RECORD EXCERPTS >>
▬▬▬
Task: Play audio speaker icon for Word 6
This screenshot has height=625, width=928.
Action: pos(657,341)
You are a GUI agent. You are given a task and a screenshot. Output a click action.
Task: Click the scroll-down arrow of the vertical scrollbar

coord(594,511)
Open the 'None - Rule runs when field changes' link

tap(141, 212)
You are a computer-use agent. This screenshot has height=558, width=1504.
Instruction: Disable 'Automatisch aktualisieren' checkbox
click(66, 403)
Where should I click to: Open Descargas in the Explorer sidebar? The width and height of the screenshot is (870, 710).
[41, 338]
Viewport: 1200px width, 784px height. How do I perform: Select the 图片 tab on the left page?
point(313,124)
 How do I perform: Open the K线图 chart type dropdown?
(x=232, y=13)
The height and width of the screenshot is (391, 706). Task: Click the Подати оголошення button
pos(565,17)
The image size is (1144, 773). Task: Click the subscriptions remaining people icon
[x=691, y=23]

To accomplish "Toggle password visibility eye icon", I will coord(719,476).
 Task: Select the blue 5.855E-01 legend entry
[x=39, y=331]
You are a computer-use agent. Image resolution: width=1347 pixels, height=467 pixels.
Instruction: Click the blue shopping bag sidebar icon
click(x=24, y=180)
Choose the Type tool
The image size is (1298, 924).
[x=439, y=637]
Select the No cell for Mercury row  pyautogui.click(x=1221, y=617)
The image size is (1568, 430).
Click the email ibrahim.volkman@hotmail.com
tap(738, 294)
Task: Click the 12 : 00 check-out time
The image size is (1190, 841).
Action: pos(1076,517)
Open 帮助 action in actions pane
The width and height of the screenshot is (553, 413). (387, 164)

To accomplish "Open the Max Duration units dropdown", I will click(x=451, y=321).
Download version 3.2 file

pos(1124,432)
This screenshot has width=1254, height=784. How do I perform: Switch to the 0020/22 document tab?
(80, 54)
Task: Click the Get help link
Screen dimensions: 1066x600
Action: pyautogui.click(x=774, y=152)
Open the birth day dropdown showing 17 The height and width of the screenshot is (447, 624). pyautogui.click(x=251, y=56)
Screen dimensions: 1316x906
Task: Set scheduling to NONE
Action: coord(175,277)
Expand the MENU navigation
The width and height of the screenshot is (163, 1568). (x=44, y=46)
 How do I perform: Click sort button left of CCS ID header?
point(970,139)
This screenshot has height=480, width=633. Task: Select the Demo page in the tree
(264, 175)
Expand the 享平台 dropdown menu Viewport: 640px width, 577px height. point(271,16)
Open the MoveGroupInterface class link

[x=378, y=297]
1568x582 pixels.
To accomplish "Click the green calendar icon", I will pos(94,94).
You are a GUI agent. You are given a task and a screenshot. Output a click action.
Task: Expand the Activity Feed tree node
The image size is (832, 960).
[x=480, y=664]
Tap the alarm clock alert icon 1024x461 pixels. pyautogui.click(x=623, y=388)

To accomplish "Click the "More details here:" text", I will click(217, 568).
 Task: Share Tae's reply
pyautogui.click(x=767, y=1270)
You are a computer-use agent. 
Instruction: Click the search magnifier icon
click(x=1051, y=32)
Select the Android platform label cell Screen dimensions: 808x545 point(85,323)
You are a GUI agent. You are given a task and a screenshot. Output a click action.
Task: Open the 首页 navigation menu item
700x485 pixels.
▬▬▬
Using the listing above, retype each line exactly.

Task: Play audio speaker icon for Word 6
This screenshot has height=625, width=928.
Action: pos(657,341)
You are a GUI agent. You are given a task and a screenshot. Output a click action.
Task: Click the scroll-down arrow of the vertical scrollbar

coord(594,511)
Open the 'None - Rule runs when field changes' link

tap(141, 212)
You are a computer-use agent. This screenshot has height=558, width=1504.
Instruction: Disable 'Automatisch aktualisieren' checkbox
click(66, 403)
Where should I click to: Open Descargas in the Explorer sidebar? The width and height of the screenshot is (870, 710).
[41, 338]
Viewport: 1200px width, 784px height. How do I perform: Select the 图片 tab on the left page?
point(313,124)
 How do I perform: Open the K线图 chart type dropdown?
(x=232, y=13)
The height and width of the screenshot is (391, 706). Task: Click the Подати оголошення button
pos(565,17)
The image size is (1144, 773). Task: Click the subscriptions remaining people icon
[x=691, y=23]

To accomplish "Toggle password visibility eye icon", I will coord(719,476).
 Task: Select the blue 5.855E-01 legend entry
[x=39, y=331]
You are a computer-use agent. Image resolution: width=1347 pixels, height=467 pixels.
Instruction: Click the blue shopping bag sidebar icon
click(x=24, y=180)
Choose the Type tool
The image size is (1298, 924).
[x=439, y=637]
Select the No cell for Mercury row  pyautogui.click(x=1221, y=617)
The image size is (1568, 430).
Click the email ibrahim.volkman@hotmail.com
tap(738, 294)
Task: Click the 12 : 00 check-out time
The image size is (1190, 841).
Action: pos(1076,517)
Open 帮助 action in actions pane
The width and height of the screenshot is (553, 413). (387, 164)

To accomplish "Open the Max Duration units dropdown", I will click(x=451, y=321).
Download version 3.2 file

pos(1124,432)
This screenshot has width=1254, height=784. How do I perform: Switch to the 0020/22 document tab?
(80, 54)
Task: Click the Get help link
Screen dimensions: 1066x600
Action: pyautogui.click(x=774, y=152)
Open the birth day dropdown showing 17 The height and width of the screenshot is (447, 624). pyautogui.click(x=251, y=56)
Screen dimensions: 1316x906
Task: Set scheduling to NONE
Action: coord(175,277)
Expand the MENU navigation
The width and height of the screenshot is (163, 1568). (x=44, y=46)
 How do I perform: Click sort button left of CCS ID header?
point(970,139)
This screenshot has height=480, width=633. Task: Select the Demo page in the tree
(264, 175)
Expand the 享平台 dropdown menu Viewport: 640px width, 577px height. point(271,16)
Open the MoveGroupInterface class link

[x=378, y=297]
1568x582 pixels.
To accomplish "Click the green calendar icon", I will pos(94,94).
You are a GUI agent. You are given a task and a screenshot. Output a click action.
Task: Expand the Activity Feed tree node
The image size is (832, 960).
[x=480, y=664]
Tap the alarm clock alert icon 1024x461 pixels. pyautogui.click(x=623, y=388)

To accomplish "Click the "More details here:" text", I will click(217, 568).
 Task: Share Tae's reply
pyautogui.click(x=767, y=1270)
You are a computer-use agent. 
Instruction: Click the search magnifier icon
click(x=1051, y=32)
Select the Android platform label cell Screen dimensions: 808x545 point(85,323)
You are a GUI agent. You are given a task and a screenshot. Output a click action.
Task: Open the 首页 navigation menu item
700x485 pixels.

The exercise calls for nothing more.